— И то верно, — согласился Сергей.
Сейчас люди, если и занимаются творчеством, то не замыкаются на одной форме искусства, стараются объять необъятное. Уже давно заметил он эту тенденцию. Но вот что примечательно, решил Сергей, люди делают успехи в разных областях. Казалось бы, распыляясь на всё, можно потерять себя, но этого не случалось. Возможно, старые времена возвращаются, подумал он, время людей энциклопедических знаний, людей с широким кругом интересов.
— Ах, боже мой. Что же я лежу, — спохватилась Нина, вскочив с кровати. — Подарок. Я же совсем забыла.
Она раскрыла саквояж и показала Сергею небольшой квадратный предмет, обёрнутый в коричневую бумагу, перевязанную шпагатом.
— Что это? — спросил он.
— Моя новая картина. Вот. Любуйся, — и, сорвав бумагу, она поставила произведение на ночной столик, — Ну, как?
— Это…
— «Репетиция оркестра».
Сергей с любопытством разглядел картину. На ней был изображен угол какого-то ветхого помещения.
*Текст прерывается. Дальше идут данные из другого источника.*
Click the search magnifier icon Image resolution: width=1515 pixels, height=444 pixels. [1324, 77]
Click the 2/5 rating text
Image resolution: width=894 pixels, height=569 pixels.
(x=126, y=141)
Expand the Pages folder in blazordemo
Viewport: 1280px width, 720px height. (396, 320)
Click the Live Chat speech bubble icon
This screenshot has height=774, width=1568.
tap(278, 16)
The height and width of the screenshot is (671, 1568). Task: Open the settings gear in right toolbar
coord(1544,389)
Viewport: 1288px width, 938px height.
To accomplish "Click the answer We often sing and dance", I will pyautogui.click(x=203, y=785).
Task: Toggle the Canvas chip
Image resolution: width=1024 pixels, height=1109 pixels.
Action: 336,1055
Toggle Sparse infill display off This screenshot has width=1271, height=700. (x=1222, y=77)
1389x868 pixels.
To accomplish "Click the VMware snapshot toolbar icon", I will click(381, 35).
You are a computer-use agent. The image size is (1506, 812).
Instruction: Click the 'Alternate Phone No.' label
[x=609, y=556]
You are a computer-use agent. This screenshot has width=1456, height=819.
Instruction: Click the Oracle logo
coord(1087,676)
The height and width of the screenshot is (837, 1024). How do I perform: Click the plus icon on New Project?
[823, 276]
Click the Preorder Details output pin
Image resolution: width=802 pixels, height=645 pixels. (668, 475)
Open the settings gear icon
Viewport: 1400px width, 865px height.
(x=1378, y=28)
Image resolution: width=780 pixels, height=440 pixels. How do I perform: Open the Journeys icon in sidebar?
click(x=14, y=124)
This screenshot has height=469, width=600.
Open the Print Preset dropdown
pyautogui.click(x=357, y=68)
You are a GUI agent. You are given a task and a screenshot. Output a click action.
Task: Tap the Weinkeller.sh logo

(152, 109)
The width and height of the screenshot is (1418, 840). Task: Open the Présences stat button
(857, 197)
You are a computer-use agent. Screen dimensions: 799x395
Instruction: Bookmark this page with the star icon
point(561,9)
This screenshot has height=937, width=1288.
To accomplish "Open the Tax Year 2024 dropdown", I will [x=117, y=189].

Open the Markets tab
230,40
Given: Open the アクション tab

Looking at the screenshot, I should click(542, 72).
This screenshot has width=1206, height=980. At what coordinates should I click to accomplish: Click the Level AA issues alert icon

Побелка на стенах облупилась, приняв форму женских фигур. Одна из них играла на скрипке, другая женщина гладила сказочного зверька. Странное животное улыбалось по-человечески. Из-под ладони женщины сыпались искры, будто шкурка была наэлектризованной. Сквозь дыры в стенах пробивались солнечные лучи. Они падали на деревянный пол, заросший то ли мхом, то ли травой. В световых пятнах нежились скромные цветы.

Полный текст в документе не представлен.